WHAT IS BEING ASKED - After reading the data below, copy out every line that contains the word "computer".

RECORDS PROVIDED -
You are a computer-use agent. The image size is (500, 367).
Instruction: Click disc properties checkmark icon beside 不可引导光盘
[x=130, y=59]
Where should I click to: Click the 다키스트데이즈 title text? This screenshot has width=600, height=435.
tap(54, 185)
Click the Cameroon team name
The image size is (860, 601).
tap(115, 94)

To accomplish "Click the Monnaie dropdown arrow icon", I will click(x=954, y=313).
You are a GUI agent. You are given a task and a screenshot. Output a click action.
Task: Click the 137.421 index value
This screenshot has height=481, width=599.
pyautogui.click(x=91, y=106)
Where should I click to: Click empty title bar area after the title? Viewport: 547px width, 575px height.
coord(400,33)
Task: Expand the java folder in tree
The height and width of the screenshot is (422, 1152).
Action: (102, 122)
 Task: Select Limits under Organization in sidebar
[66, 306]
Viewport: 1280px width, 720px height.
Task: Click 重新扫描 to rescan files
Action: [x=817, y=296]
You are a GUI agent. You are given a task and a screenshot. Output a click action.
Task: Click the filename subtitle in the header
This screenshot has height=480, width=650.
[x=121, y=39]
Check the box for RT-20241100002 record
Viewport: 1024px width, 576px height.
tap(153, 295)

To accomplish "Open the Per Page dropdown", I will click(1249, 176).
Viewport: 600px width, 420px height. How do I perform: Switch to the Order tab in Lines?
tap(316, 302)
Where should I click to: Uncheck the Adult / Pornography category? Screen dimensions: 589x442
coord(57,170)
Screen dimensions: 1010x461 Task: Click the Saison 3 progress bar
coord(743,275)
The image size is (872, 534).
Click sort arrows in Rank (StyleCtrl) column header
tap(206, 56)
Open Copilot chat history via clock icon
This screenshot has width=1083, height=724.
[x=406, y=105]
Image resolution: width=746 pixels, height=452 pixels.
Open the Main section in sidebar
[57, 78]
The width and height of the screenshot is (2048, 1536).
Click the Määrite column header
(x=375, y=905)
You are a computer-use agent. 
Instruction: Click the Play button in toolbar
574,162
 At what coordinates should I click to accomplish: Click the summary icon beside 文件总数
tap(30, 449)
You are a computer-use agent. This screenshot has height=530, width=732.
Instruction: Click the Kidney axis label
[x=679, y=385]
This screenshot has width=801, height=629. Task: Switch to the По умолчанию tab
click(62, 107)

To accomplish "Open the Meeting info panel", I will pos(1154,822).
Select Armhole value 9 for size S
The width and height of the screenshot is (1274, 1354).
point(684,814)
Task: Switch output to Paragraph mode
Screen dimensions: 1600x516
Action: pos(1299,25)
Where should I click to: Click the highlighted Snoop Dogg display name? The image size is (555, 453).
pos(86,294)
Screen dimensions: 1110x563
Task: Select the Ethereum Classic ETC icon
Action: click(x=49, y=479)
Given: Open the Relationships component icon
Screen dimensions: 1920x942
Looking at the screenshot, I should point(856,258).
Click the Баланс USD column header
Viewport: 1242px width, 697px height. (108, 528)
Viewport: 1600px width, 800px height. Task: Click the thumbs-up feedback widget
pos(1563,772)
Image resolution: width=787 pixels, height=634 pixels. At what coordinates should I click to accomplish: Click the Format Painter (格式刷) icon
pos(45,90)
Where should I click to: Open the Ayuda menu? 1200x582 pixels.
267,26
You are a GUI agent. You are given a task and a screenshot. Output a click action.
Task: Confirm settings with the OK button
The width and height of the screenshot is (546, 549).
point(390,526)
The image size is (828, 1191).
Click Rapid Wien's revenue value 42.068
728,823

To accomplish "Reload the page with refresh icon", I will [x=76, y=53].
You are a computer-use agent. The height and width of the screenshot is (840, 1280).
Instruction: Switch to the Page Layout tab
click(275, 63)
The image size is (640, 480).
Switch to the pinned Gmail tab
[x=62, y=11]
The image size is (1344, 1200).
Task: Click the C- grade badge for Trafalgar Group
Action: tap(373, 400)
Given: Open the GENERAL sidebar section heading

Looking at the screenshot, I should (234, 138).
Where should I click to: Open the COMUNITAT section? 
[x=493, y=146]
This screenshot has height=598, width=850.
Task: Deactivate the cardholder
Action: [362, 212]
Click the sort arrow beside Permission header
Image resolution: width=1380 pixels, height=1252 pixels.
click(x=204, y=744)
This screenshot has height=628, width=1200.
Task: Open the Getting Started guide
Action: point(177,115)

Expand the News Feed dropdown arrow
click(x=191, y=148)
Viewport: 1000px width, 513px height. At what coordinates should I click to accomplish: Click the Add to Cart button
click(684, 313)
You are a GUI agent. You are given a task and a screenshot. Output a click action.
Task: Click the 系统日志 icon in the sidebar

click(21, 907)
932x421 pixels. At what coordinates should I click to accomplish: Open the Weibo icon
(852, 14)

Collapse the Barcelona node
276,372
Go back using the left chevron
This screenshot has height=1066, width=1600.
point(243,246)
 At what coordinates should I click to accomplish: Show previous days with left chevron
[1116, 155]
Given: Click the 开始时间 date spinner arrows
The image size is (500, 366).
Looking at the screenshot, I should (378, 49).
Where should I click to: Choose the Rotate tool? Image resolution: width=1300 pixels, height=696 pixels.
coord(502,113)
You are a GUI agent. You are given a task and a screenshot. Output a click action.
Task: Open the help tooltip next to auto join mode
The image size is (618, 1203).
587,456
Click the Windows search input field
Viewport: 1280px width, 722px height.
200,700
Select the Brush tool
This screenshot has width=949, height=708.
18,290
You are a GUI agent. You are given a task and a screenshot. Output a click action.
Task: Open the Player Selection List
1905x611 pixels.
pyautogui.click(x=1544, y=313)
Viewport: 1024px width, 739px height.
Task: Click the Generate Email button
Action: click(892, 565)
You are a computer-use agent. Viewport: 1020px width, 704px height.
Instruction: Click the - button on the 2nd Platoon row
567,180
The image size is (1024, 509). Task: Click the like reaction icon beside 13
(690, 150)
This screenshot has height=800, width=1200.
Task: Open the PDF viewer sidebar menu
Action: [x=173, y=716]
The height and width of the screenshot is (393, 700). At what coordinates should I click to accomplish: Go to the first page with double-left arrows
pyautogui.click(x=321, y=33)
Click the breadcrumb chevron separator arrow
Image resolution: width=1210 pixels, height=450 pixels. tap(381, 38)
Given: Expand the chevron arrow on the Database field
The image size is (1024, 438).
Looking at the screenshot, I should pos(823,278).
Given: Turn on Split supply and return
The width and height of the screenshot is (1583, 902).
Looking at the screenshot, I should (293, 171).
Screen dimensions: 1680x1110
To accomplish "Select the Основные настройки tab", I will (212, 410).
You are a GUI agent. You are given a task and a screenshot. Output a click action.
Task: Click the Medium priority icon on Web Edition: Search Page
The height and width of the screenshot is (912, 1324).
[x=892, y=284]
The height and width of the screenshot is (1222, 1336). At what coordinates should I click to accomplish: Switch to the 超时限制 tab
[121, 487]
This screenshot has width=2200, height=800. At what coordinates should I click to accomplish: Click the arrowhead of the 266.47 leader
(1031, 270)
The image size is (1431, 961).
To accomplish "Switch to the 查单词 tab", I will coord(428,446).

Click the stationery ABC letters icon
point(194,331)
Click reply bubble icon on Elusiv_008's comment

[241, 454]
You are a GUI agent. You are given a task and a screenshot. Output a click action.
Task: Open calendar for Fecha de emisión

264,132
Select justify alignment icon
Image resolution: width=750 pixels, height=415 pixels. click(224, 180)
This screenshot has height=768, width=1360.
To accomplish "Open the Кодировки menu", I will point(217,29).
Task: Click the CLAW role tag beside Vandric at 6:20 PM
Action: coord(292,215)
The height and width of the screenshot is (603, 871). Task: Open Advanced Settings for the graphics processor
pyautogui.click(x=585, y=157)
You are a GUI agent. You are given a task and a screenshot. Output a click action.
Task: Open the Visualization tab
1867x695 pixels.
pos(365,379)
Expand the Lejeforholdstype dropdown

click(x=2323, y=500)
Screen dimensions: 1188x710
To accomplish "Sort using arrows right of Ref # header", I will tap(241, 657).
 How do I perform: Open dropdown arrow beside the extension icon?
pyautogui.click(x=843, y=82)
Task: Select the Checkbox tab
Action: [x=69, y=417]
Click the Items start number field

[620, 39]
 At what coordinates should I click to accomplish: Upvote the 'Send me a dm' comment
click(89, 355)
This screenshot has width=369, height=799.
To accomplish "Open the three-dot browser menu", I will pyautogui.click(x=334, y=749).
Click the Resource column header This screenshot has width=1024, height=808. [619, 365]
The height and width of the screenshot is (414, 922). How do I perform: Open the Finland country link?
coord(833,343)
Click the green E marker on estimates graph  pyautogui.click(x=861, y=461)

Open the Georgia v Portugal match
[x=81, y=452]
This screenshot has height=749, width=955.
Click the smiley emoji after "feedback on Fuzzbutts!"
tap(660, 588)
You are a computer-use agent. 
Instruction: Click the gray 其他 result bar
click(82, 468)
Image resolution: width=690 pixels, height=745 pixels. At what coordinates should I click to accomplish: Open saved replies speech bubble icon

ANSWER TO THIS TASK -
You are a computer-use agent. The image size is (500, 367).
You are a computer-use agent. 
You are a computer-use agent. This screenshot has height=530, width=732.
You are a computer-use agent. The height and width of the screenshot is (840, 1280).
You are a computer-use agent. Viewport: 1020px width, 704px height.
You are a computer-use agent. 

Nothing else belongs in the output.